What is the best roof for rainy climate? Well, if you live in a place with perennial snow or rain, asphalt shingles, slate, and pitched roofs are usually most ideal. However, your options don’t end there as there are a number of other roof types and materials to consider as follows:
Best Roof for Rainy Climate
The best roof for rainy climate varies from asphalt shingles, slate, and/or pitched roof.
1) Asphalt Shingles
These kinds of roofs are rampant across the northern part of the US largely due to their ability to withstand cold climate elements like wind, snow and heavy rain. After the occurrence of rain or snow, the roof’s inclination and materials shake off the resulting debris quite well.
Metal roofs are splendid on account of their immunity to rot, leak, mold, and fungus but they will require you to foot a hefty installation bill. Be it cold or hot, these roofs are suited to either weather with their ability to preserve heat on cold days and redirect sunlight to regulate temperatures on blistering summer days ensuring they offer the best of both worlds.
3) Wood Shingles
This conventional roofing design is susceptible to rot and mold in wet climates. What’s more, wood shingles don’t hold up too well in hot conditions because of cracking and splitting resulting from the expansion of the wood.

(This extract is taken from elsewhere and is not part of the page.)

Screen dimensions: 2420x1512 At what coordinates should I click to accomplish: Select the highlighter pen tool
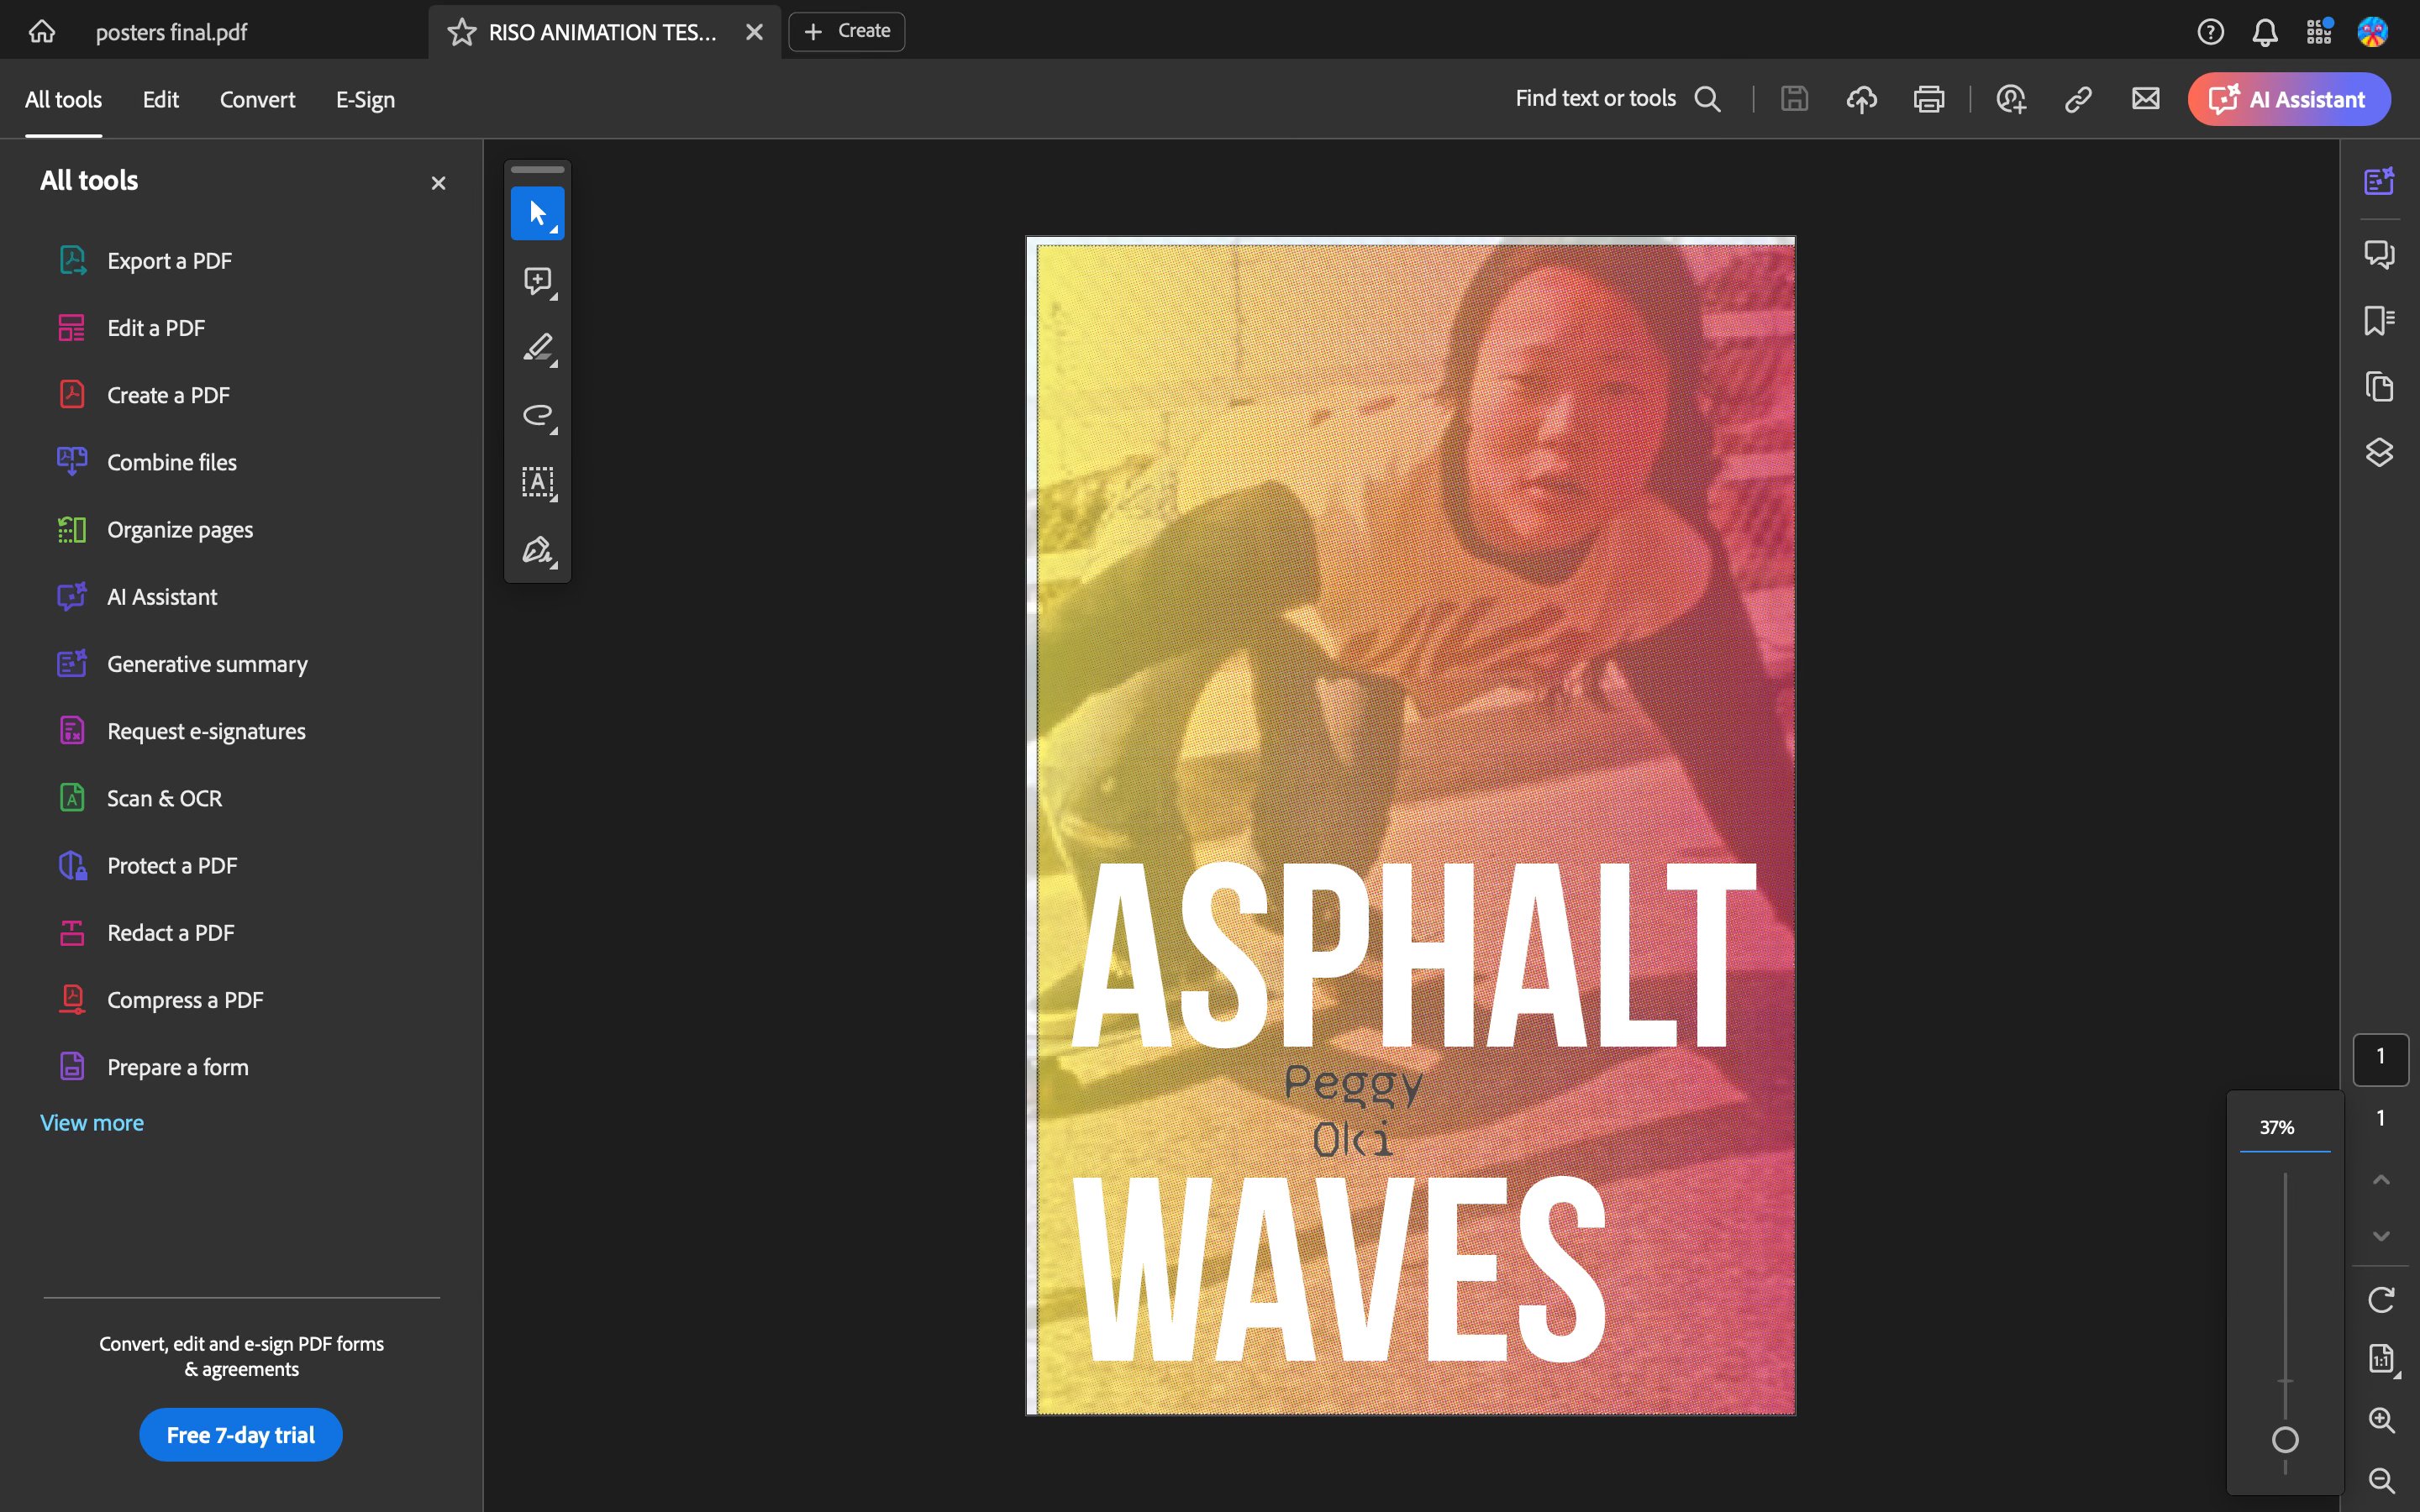pyautogui.click(x=537, y=348)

Slates offer adept protection against both ends of weather extremities, i.e. cold and hot, but are specially tailored to cushion the adverse effects of weather anomalies like hurricanes. The roof’s commendable longevity is its greatest selling point.
The Achilles heel of a clay roof proves to be wind and storms but in dry and hot environments, it’s hard to pinpoint a better choice thanks to its excellent cooling abilities. In addition, it is also fire-resistant so that’s one less thing you have to worry about replacing if a fire breaks out.
Also known as the French roof, this design is most desirable among those with compact houses craving a little extra room. Its expansive layout accommodates a considerable amount of attics and dormers but this roof generally comes up short against heavy snowfall.
The gable or pitched roof is best known for its good shedding ability. This roof has been America’s go-to option for decades and its popularity has been down to its generous provision of attic space in addition to the aforementioned quality. Nonetheless, its shortcomings include vulnerability to hurricanes and highly windy settings.
If the roofing family had an overlooked child, the flat roof would be it and undeservedly so. It is often implored in commercial or industrial establishments but it isn’t a bad choice either for the standard homeowner. Flats offer a plethora of benefits including affordability, added space for gardens or rooftop patios and convenient accommodation of solar panels. On the flip side, the failings of this variety include constant maintenance and poor shedding which increases the risk of water damage.
Brick roofs are composed of seamed partitions which allow for water seeping in between the cracks. The other con about them is that they are also expensive but the positive side of this coin comes in the way of great resistance to strong storms and winds due to their robustness and excellent ventilation and snow-shedding prowess.
Back to our question of the day: what is the best roof for rainy climate? Pitched, slates and asphalt-shingled roofs make up the three most suited to a place plagued by blistering wind, hurricanes, and heavy rain or snowfall. Although, be sure that you’re not getting a bad roofing job done in the first place to avoid any other potential mishaps through proper roof maintenance.